§ PROBLEM REQUIREMENTS:
Starting at the line that contains "Task: Click the 查询 search button", write out every line through the end of the records below exactly as it appears, and leave out all pictures.

§ DATA TO EXAMINE:

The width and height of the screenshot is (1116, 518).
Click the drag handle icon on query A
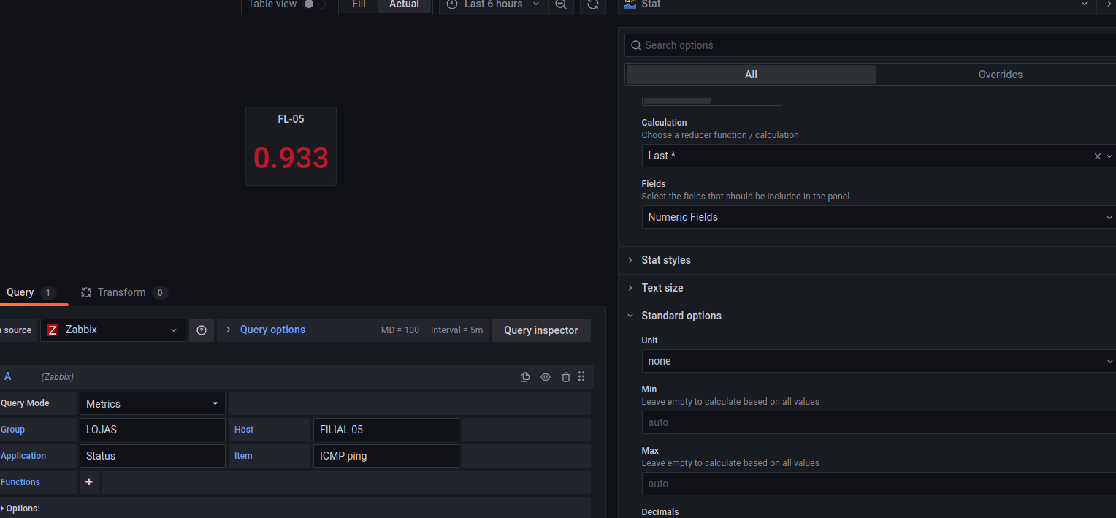coord(581,377)
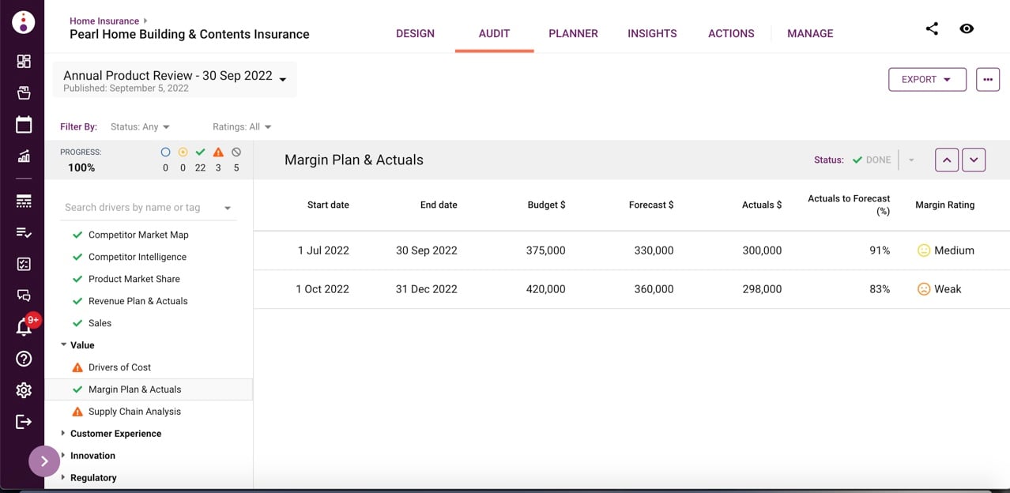Open the Status: Any filter dropdown
Screen dimensions: 1010x493
click(x=139, y=126)
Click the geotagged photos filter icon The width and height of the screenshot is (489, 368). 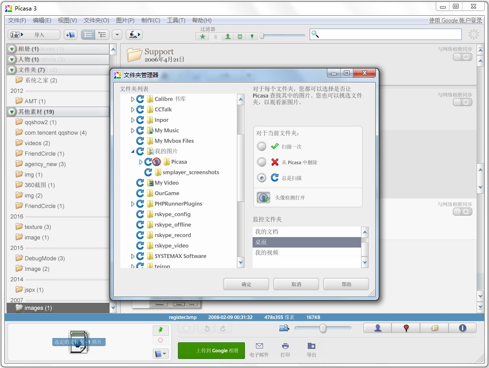tap(252, 36)
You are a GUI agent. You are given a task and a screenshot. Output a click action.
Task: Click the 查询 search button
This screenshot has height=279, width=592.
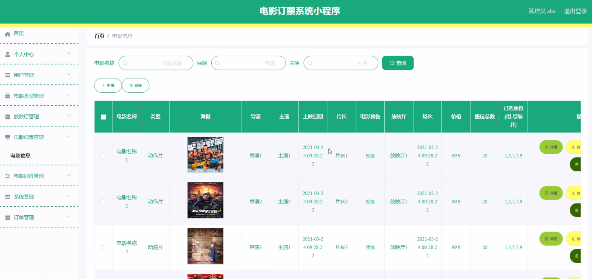[398, 63]
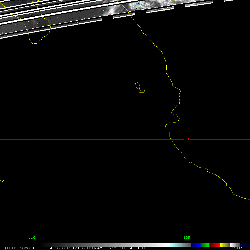Image resolution: width=250 pixels, height=250 pixels.
Task: Click the small island outline at left edge
Action: (x=2, y=180)
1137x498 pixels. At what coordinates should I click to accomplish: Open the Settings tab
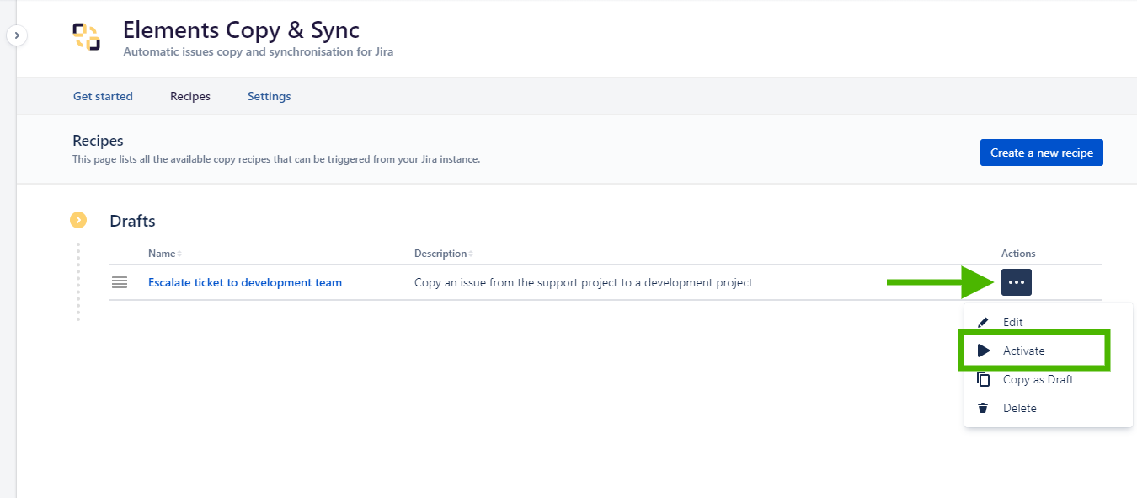(x=269, y=96)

§ SOLVED PROBLEM:
Task: Click the 查询 search button
This screenshot has height=279, width=592.
[398, 63]
Image resolution: width=250 pixels, height=250 pixels.
Task: Click the small island outline at left edge
Action: (x=2, y=180)
1137x498 pixels. At what coordinates should I click to accomplish: Open the Settings tab
(x=269, y=96)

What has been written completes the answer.